When Daimler and Chrysler merged in 1998, the combined company was expected to become the largest car manufacturer in the world. What was supposed to be a marriage of equals, instead became a cautionary tale for international acquisitions.
While a number of factors derailed the alliance, there’s a general belief that the cultural differences between the two companies – one German, the other American; one a high-end brand, the other perceived as blue collar – played a huge role in working relationships that grew increasingly toxic.
As a counter example, the merger between Renault and Nissan is a text book case of two companies whose merger surpassed all expectations.
The French and the Japanese have very different cultures from each other, far more so than the US and Germany. As part of the merger process, both Renault and Nissan made significant monetary and time commitments in order to develop an understanding of their cultural differences. The result was the creation of an agile company that was able to working effectively with each other and respond quickly to changing market dynamics and customer feedback.

■ What is expected
Please answer these questions from the passage on the two mergers:
(a) In what year did Daimler and Chrysler merge?
(b) Which merger does the passage offer as a counter example?
(c) Which two cultures does it say differ far more from each other than the US and Germany do?
The rows that come next have nothing to do with the passage on the two mergers.

■ Raw data

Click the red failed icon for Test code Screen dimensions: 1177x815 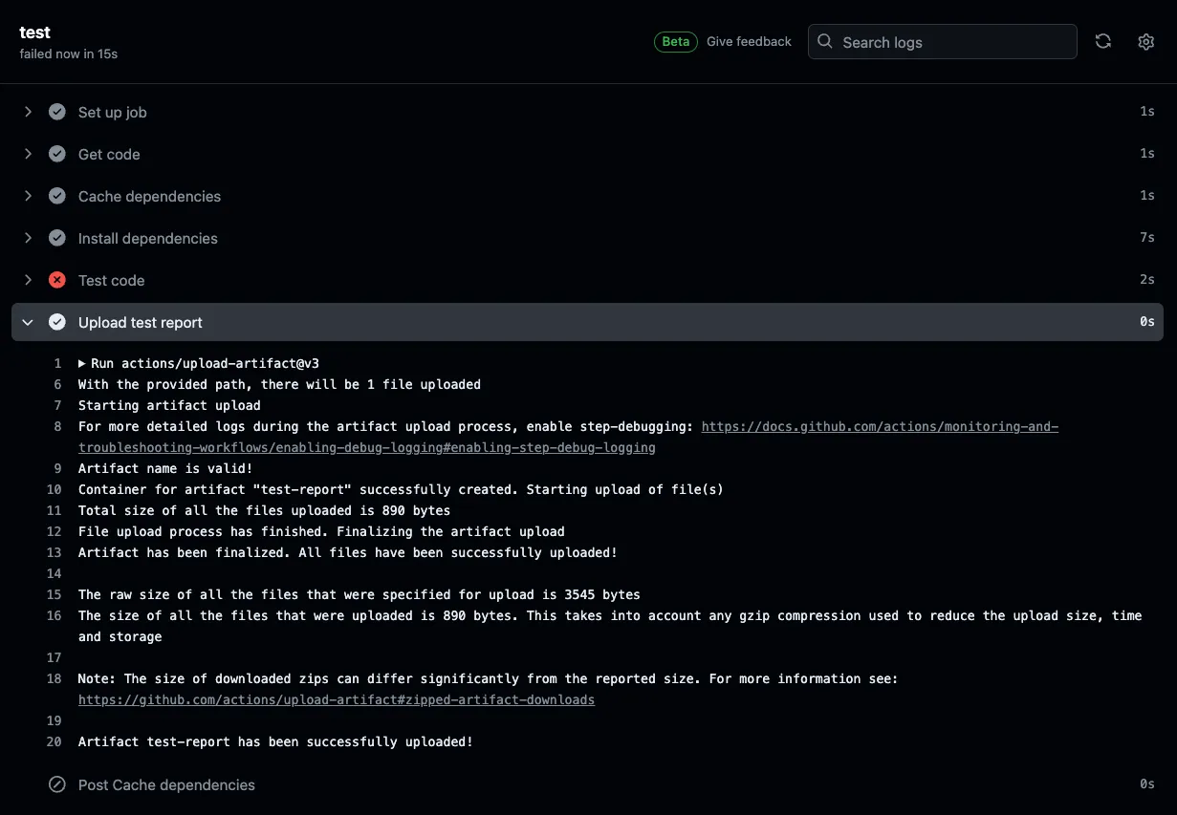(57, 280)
---
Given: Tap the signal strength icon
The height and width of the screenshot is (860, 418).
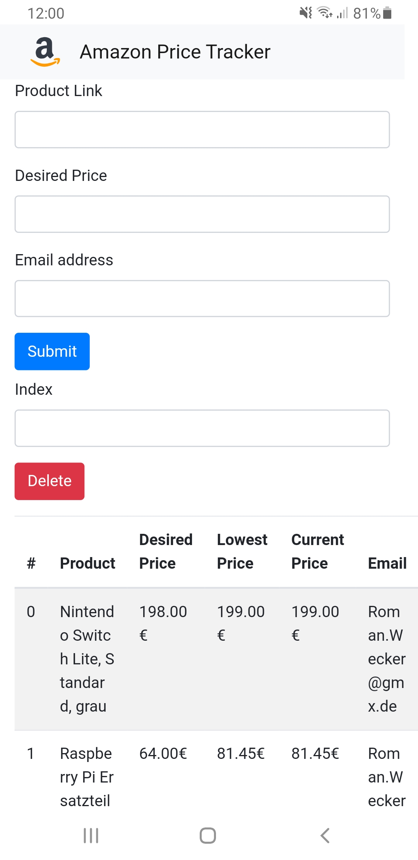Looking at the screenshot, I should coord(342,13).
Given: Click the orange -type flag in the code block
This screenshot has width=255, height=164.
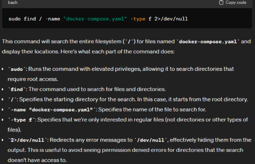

■ Result for this task
(a) 1998
(b) The merger between Renault and Nissan
(c) The French and the Japanese